**Übungsaufgaben:**
a - Wie viel Prozent der Betriebe haben sich laut dem Interview zum Klimawandel im Arbeitsschutz mit dem Klimawandel und seinen Folgen für den Arbeitsschutz beschäftigt?
b - Erklären Sie anhand des Interviews zum Klimawandel im Arbeitsschutz, warum mit einem steigenden Unfallrisiko gerechnet wird.
c - Führen Sie das Interview zum Klimawandel im Arbeitsschutz im Anschluss an seinen letzten Satz fort.

**Vorliegender Text:**
----

Portrait Henning Krüger

Etwa 48 Prozent der Betriebe haben sich mit dem Klimawandel und seinen möglichen Folgen für den Arbeitsschutz auseinandergesetzt – vor allem dort, wo Beschäftigte im Freien arbeiten.

Akzente: Erneuerbare Energieträger können neue Gefährdungen mit sich bringen, wie wir es leider bei Holzpelletanlagen bereits gesehen haben. Welche Unterstützung seitens der BGN wünschen sich die Mitgliedsbetriebe diesbezüglich?

Krüger: Das variiert je nach Branche. Die Nahrungsmittelindustrie und die Schausteller wünschen sich vor allem Informationsmaterial, die anderen Branchen sprechen sich für prämienfähige Präventionsansätze aus. Natürlich besteht ebenso Interesse an spezifischen Seminaren, an messtechnischer Unterstützung im Rahmen der Gefährdungsbeurteilung und an Beratung vor Ort durch die Aufsichtspersonen.

Akzente: Inwieweit ist der Klimawandel bereits ein Thema in den Betrieben?

Krüger: Etwa 48 Prozent der Betriebe haben sich mit dem Klimawandel und seinen möglichen Folgen für den Arbeitsschutz auseinandergesetzt – vor allem dort, wo Beschäftigte im Freien arbeiten. Hier werden bereits zusätzliche Belastungen bei den Mitarbeitenden gesehen, etwa für das Herz-Kreislauf-System durch Hitze oder hohe Temperaturschwankungen, aber auch psychische Stressreaktionen wie erhöhte Reizbarkeit sowie der Mangel an Konzentrationsfähigkeit. Es wird davon ausgegangen, dass das Unfallrisiko durch die hitzebedingte Schwächung des Körpers steigen wird.

----

Gesammelte Dateneinträge

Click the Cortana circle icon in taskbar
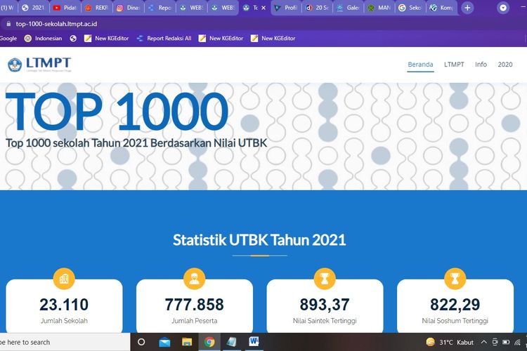 pos(141,342)
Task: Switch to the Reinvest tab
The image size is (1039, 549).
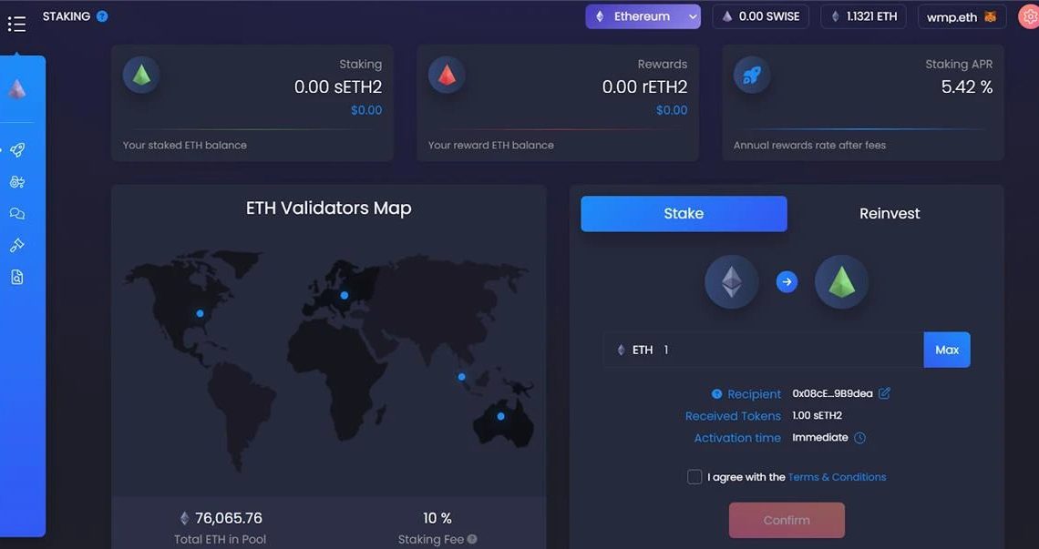Action: 890,213
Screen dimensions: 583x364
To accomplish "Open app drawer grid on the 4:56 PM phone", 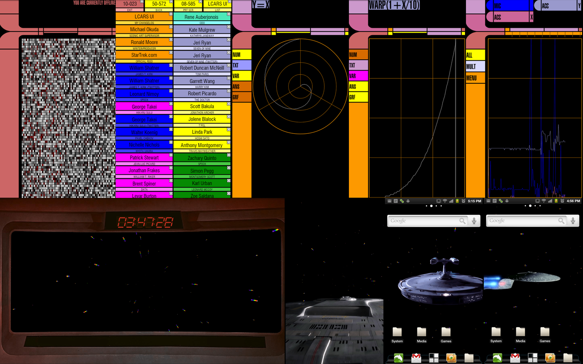I will (x=532, y=358).
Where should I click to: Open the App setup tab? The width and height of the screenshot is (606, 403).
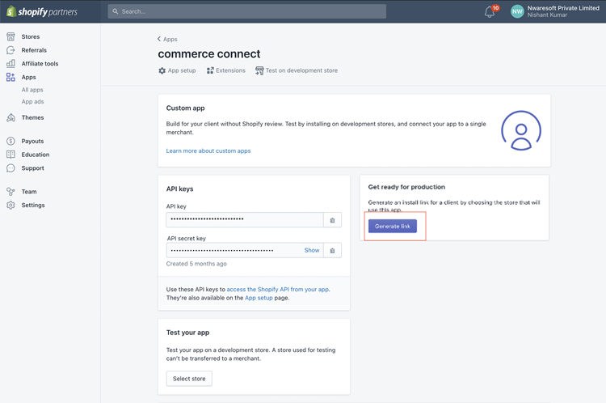tap(177, 70)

----

**Ihre Antworten:**
a - Etwa 48 Prozent der Betriebe.

b - Laut Krüger wird das Unfallrisiko steigen, weil Hitze den Körper schwächt.

c -
Akzente: Mit welchen zukünftigen Risiken rechnen  die Verantwortlichen vor allem?

Krüger: Befürchtet wird eine Zunahme von Starkwinden mit entsprechenden Unfallgefahren, auch mit Risiken, die bei der Beseitigung der Schäden entstehen. Daneben wird von einer erhöhten Krankenquote aufgrund neuer Infektionskrankheiten, häufigeren Zeckenbissen, Mücken- und Wespenstichen sowie vermehrten Allergenen ausgegangen. Bei Arbeiten im Freien rechnen die Befragten mit mehr Haut- und Augenschäden aufgrund einer erhöhten UV-Strahlung.

„Ein knappes Viertel der Betriebe hat aufgrund der Energiekrise auf energieeffiziente Wärme- und Kältetechnik umgestellt.“

Akzente:  Wurden bereits Vorsorgemaßnahmen getroffen?

Krüger: Etwa ein Drittel der Betriebe hat dies bereits getan, besonders dann, wenn Tätigkeiten im Freien ausgeübt werden. Angefangen von der Ergänzung der Gefährdungsbeurteilung über die Unterweisung im Umgang mit Hitzeperioden bis hin zur Bereitstellung von Wasser und alkoholfreien Erfrischungsgetränken. Es werden aber auch verstärkt flexible Arbeitszeiten und, wo es möglich ist, Homeoffice angeboten. Nicht klimatisierte Räume werden beschattet und UV-Schutz-Verglasung kommt zum Einsatz. Wo möglich, wird die Produktion auf weniger warme Tageszeiten verlagert und die Rotation der Beschäftigten gefördert. Für Tätigkeiten im Freien stellen die Unternehmen UV-schützende und kühlende Arbeitskleidung zur Verfügung. Außerdem wird vermehrt arbeitsmedizinische Vorsorge angeboten.

Akzente:  Will man Hilfe und Unterstützung von der BGN – und wenn ja, welche?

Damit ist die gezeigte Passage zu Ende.